## What is expected
All of the data below needs to be set down again, exactly as shown.

-------------------------

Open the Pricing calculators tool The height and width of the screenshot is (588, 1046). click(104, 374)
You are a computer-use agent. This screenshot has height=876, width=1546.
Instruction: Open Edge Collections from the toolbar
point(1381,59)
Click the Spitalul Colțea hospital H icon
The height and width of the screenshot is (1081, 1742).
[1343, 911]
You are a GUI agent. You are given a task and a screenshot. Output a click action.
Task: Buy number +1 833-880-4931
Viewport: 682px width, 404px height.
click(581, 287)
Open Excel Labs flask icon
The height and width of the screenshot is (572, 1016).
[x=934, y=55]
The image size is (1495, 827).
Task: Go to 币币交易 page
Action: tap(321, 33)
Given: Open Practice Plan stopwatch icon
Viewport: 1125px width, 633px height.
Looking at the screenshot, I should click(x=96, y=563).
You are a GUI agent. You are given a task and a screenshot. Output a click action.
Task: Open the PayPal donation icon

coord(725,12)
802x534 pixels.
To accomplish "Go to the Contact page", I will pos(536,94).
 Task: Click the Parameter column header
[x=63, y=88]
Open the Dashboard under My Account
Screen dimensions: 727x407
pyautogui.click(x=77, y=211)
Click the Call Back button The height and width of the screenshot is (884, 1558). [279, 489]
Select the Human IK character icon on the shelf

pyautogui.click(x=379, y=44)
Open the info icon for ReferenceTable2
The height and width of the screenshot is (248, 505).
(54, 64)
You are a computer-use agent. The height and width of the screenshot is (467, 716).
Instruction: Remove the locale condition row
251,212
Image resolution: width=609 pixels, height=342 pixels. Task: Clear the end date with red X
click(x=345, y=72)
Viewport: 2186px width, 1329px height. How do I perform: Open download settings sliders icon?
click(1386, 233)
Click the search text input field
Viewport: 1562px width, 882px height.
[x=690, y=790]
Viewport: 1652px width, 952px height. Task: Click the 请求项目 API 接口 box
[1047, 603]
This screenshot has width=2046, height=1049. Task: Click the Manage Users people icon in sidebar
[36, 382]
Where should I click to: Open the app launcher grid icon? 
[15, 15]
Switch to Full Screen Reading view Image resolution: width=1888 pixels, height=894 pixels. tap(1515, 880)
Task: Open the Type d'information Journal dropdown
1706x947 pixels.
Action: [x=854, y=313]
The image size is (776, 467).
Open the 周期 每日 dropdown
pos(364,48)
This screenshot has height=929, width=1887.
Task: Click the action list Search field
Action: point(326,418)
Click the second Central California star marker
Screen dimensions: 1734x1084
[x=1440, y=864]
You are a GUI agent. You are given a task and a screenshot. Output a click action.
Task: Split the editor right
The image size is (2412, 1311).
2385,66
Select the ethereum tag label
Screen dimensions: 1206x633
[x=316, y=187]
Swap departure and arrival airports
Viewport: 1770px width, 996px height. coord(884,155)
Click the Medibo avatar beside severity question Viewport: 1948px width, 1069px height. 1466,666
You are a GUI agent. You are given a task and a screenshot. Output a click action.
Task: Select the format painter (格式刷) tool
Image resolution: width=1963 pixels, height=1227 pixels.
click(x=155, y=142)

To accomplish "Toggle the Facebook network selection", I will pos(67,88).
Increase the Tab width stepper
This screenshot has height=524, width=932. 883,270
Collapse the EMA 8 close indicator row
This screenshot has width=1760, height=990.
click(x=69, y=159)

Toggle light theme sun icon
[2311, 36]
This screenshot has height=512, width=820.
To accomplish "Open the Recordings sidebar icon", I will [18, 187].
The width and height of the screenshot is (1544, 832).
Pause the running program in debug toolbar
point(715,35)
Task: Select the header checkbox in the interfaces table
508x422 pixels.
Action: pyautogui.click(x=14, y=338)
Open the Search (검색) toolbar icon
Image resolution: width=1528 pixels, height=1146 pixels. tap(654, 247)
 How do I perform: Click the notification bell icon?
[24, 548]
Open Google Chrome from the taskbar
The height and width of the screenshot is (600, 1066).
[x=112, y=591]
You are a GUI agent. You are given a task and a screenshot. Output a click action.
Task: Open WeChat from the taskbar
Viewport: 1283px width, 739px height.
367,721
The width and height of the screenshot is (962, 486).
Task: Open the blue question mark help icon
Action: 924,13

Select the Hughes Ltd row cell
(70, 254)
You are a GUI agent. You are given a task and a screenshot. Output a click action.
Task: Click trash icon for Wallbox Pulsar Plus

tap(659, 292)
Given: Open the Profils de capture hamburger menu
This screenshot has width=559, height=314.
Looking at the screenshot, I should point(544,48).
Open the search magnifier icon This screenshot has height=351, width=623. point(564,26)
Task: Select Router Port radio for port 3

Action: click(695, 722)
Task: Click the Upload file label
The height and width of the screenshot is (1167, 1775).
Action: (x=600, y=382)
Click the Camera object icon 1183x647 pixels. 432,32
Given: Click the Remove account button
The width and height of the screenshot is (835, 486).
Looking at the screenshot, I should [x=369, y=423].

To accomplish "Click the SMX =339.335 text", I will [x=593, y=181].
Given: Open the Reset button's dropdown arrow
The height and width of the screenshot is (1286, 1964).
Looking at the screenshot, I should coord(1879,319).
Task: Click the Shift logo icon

-------------------------

## Output of the task
Open the Pricing calculators tool The height and width of the screenshot is (588, 1046). click(104, 374)
You are a computer-use agent. This screenshot has height=876, width=1546.
Instruction: Open Edge Collections from the toolbar
point(1381,59)
Click the Spitalul Colțea hospital H icon
The height and width of the screenshot is (1081, 1742).
[1343, 911]
You are a GUI agent. You are given a task and a screenshot. Output a click action.
Task: Buy number +1 833-880-4931
Viewport: 682px width, 404px height.
click(581, 287)
Open Excel Labs flask icon
The height and width of the screenshot is (572, 1016).
[x=934, y=55]
The image size is (1495, 827).
Task: Go to 币币交易 page
Action: tap(321, 33)
Given: Open Practice Plan stopwatch icon
Viewport: 1125px width, 633px height.
Looking at the screenshot, I should click(x=96, y=563).
You are a GUI agent. You are given a task and a screenshot. Output a click action.
Task: Open the PayPal donation icon

coord(725,12)
802x534 pixels.
To accomplish "Go to the Contact page", I will pos(536,94).
 Task: Click the Parameter column header
[x=63, y=88]
Open the Dashboard under My Account
Screen dimensions: 727x407
pyautogui.click(x=77, y=211)
Click the Call Back button The height and width of the screenshot is (884, 1558). [279, 489]
Select the Human IK character icon on the shelf

pyautogui.click(x=379, y=44)
Open the info icon for ReferenceTable2
The height and width of the screenshot is (248, 505).
(54, 64)
You are a computer-use agent. The height and width of the screenshot is (467, 716).
Instruction: Remove the locale condition row
251,212
Image resolution: width=609 pixels, height=342 pixels. Task: Clear the end date with red X
click(x=345, y=72)
Viewport: 2186px width, 1329px height. How do I perform: Open download settings sliders icon?
click(1386, 233)
Click the search text input field
Viewport: 1562px width, 882px height.
[x=690, y=790]
Viewport: 1652px width, 952px height. Task: Click the 请求项目 API 接口 box
[1047, 603]
This screenshot has width=2046, height=1049. Task: Click the Manage Users people icon in sidebar
[36, 382]
Where should I click to: Open the app launcher grid icon? 
[15, 15]
Switch to Full Screen Reading view Image resolution: width=1888 pixels, height=894 pixels. tap(1515, 880)
Task: Open the Type d'information Journal dropdown
1706x947 pixels.
Action: [x=854, y=313]
The image size is (776, 467).
Open the 周期 每日 dropdown
pos(364,48)
This screenshot has height=929, width=1887.
Task: Click the action list Search field
Action: point(326,418)
Click the second Central California star marker
Screen dimensions: 1734x1084
[x=1440, y=864]
You are a GUI agent. You are given a task and a screenshot. Output a click action.
Task: Split the editor right
The image size is (2412, 1311).
2385,66
Select the ethereum tag label
Screen dimensions: 1206x633
[x=316, y=187]
Swap departure and arrival airports
Viewport: 1770px width, 996px height. coord(884,155)
Click the Medibo avatar beside severity question Viewport: 1948px width, 1069px height. 1466,666
You are a GUI agent. You are given a task and a screenshot. Output a click action.
Task: Select the format painter (格式刷) tool
Image resolution: width=1963 pixels, height=1227 pixels.
click(x=155, y=142)

To accomplish "Toggle the Facebook network selection", I will pos(67,88).
Increase the Tab width stepper
This screenshot has height=524, width=932. 883,270
Collapse the EMA 8 close indicator row
This screenshot has width=1760, height=990.
click(x=69, y=159)

Toggle light theme sun icon
[2311, 36]
This screenshot has height=512, width=820.
To accomplish "Open the Recordings sidebar icon", I will [18, 187].
The width and height of the screenshot is (1544, 832).
Pause the running program in debug toolbar
point(715,35)
Task: Select the header checkbox in the interfaces table
508x422 pixels.
Action: pyautogui.click(x=14, y=338)
Open the Search (검색) toolbar icon
Image resolution: width=1528 pixels, height=1146 pixels. tap(654, 247)
 How do I perform: Click the notification bell icon?
[24, 548]
Open Google Chrome from the taskbar
The height and width of the screenshot is (600, 1066).
[x=112, y=591]
You are a GUI agent. You are given a task and a screenshot. Output a click action.
Task: Open WeChat from the taskbar
Viewport: 1283px width, 739px height.
367,721
The width and height of the screenshot is (962, 486).
Task: Open the blue question mark help icon
Action: 924,13

Select the Hughes Ltd row cell
(70, 254)
You are a GUI agent. You are given a task and a screenshot. Output a click action.
Task: Click trash icon for Wallbox Pulsar Plus

tap(659, 292)
Given: Open the Profils de capture hamburger menu
This screenshot has width=559, height=314.
Looking at the screenshot, I should point(544,48).
Open the search magnifier icon This screenshot has height=351, width=623. point(564,26)
Task: Select Router Port radio for port 3

Action: click(695, 722)
Task: Click the Upload file label
The height and width of the screenshot is (1167, 1775).
Action: (x=600, y=382)
Click the Camera object icon 1183x647 pixels. 432,32
Given: Click the Remove account button
The width and height of the screenshot is (835, 486).
Looking at the screenshot, I should [x=369, y=423].

To accomplish "Click the SMX =339.335 text", I will [x=593, y=181].
Given: Open the Reset button's dropdown arrow
The height and width of the screenshot is (1286, 1964).
Looking at the screenshot, I should coord(1879,319).
Task: Click the Shift logo icon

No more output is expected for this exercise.